__Document segment__.
↓↓↓

In order to prevent detection of an improper word the desired
binary words are selected such that each is different from any
other word and all cyclical variations thereof by a predetermined
amount. This allows operation without requiring binary word
framing.
THE DRAWING
FIG. 1 is a block diagram of an asynchronous detector embodyng the
features of this invention;
FIG. 2 is a block diagram of a second embodiment of the
asynchronous detector of this invention;
FIG. 3 is a drawing of a binary signal train and the first clock
pulses developed by the clock in the detector;
FIG. 4 is a block diagram of another embodiment of the storage
circuitry shown in FIG. 2.
DETAILED DESCRIPTION OF THE DRAWING
The detectors shown in FIGS. 1 and 2 are binary detectors adapted
to detect a binary word in a signal train. A binary word consists
of a predetermined order of binary digits or bits, wherein each bit
has a predetermined period. The detectors are capable of detecting
the desired binary word without the need for synchronizing the
receiver to the bit period timing. Referring to FIG. 3 (a), there
is shown a binary signal train such as is capable of being detected
by the detectors shown in FIGS. 1 and 2. The transitions from one
level to a second level are shown to indicate the length or
duration of a bit period, and the distinction between a binary zero
and a binary one. Each transition is shown to indicate the end of
one bit period and the beginning of the next bit period. One of the
two levels represents a binary zero, and the other level represents
a binary one. Three bit periods occur at (c) without any
transitions, in order to show that a transition is not a
requirement for the beginning and ending of a bit period. Although
FIG. 3 (a), shows a sequence of binary ones and zeroes, or bits,
which can be considered to constitute a binary signal train, it is
not meant to represent a particular binary word which can be
recobnized by the detectors of FIGS. 1 and 2. A predetermined order
or sequence of bits such as are shown in FIG. 3 (a), can however
constitute a binary word.

↑↑↑

__Source material__.
↓↓↓

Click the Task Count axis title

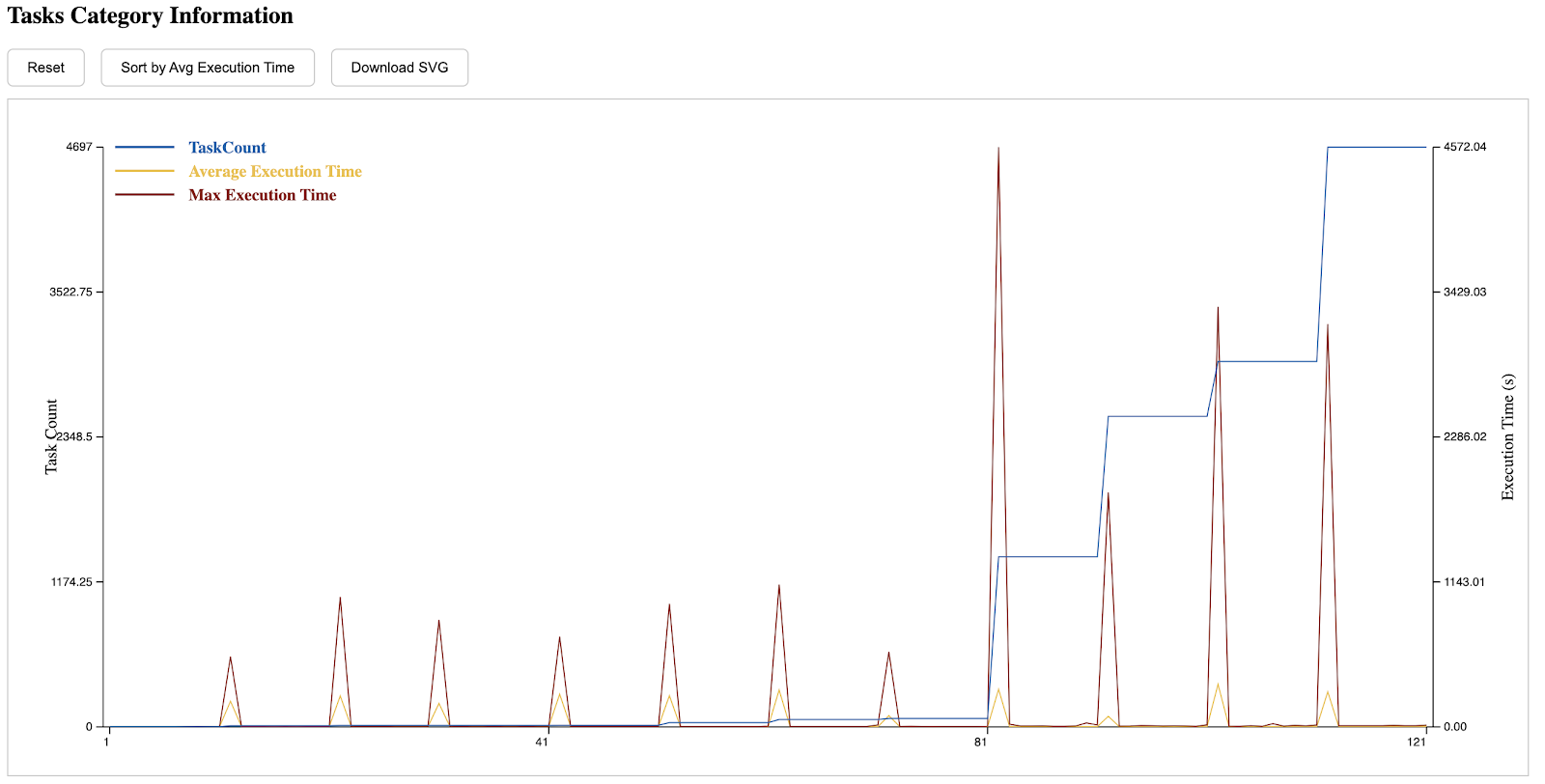[x=51, y=436]
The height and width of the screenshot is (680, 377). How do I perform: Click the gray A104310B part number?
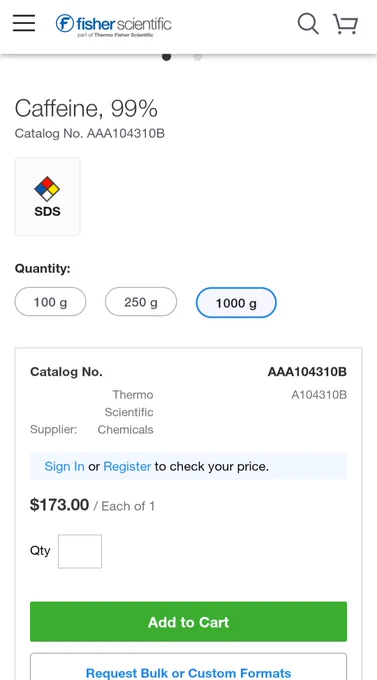point(319,395)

↑↑↑

__Stated goal 1__.
Decide whether each statement agrees with the patent excerpt on binary word detection: (a) the detectors must be synchronized to the bit period timing; (b) FIG. 4 shows another embodiment of the storage circuitry in FIG. 2; (c) a transition is required at the beginning and ending of every bit period. Answer each with yes or no and quote the deciding words of the excerpt.
__Stated goal 2__.
In the patent excerpt on binary word detection, substitute "schematic" for "block diagram" and write out the passage from "In order to prevent" up to and including "shown in FIG. 2.".
__Stated goal 3__.
Please proceed with the patent excerpt on binary word detection, picking up after its last sentence.

__Output 1__.
(a) No: "without the need for synchronizing the receiver to the bit period timing"
(b) Yes: "FIG. 4 is a block diagram of another embodiment of the storage circuitry shown in FIG. 2."
(c) No: "a transition is not a requirement for the beginning and ending of a bit period"

__Output 2__.
In order to prevent detection of an improper word the desired
binary words are selected such that each is different from any
other word and all cyclical variations thereof by a predetermined
amount. This allows operation without requiring binary word
framing.
THE DRAWING
FIG. 1 is a schematic of an asynchronous detector embodyng the
features of this invention;
FIG. 2 is a schematic of a second embodiment of the
asynchronous detector of this invention;
FIG. 3 is a drawing of a binary signal train and the first clock
pulses developed by the clock in the detector;
FIG. 4 is a schematic of another embodiment of the storage
circuitry shown in FIG. 2.

__Output 3__.
Referring to FIG. 1, signals, as for example, signals developed by
a discriminator in a receiver, and including the desired binary
word, are coupled to low pass filter 10. Low pass filter 10
attenuates all signals above a particular frequency in order to
eliminate undesirable high frequency noise signals which can
interfere with detection of the desired binary word. The filter
cut-off frequency is selected to be approximately one half the
sampling rate. The sampling rate is further explained in a
subsequent portion of the application. In the preferred embodiment,
low pass filter 10 has a cut-off frequency of 200 Hz. The signals
passing through low pass filter 10 are coupled to limiter 11, which
amplifies and limits signals which have other than a zero
amplitude. The signals appearing at the output of limiter 11 are
then binary signals. That is, they are at either zero or the
limiting level. The signals coupled from limiter 11 can then be
considered to be a train of binary signals such as is shown in FIG.
3 (a ).
In the preferred embodiment, the binary word which is recognized by
the detectors shown in FIGS. 1 and 2 contains 23 bits. It is
possible to provide 178 different binary words, using a 23 bit
binary word, where each of the 178 binary words and each cyclic
variation of any one will be different from any other of the 178
binary words of its cyclic variations by at least seven binary
bits. This group of binary words may be what is commonly referred
to as a subset of a cyclic code. Each word would then be considered
an element within the subset group. Because of the great difference
between each word and any of its cyclic variations, framing signals
at the beginning or end of a word are not necessary. Such a word
also allows the detector to provide a detection signal in response
to less than a 100 percent correlation between the received word
and the desired word.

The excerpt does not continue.